Exercise details —
Copy out, without alteration, the lines from the one containing "You are a computer-use" up to and including the one containing "Instruction: Open the".

Data for the task —
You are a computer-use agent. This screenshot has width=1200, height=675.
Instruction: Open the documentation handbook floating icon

---

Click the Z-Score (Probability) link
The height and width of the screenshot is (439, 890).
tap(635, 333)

Correct answer —
You are a computer-use agent. This screenshot has width=1200, height=675.
Instruction: Open the documentation handbook floating icon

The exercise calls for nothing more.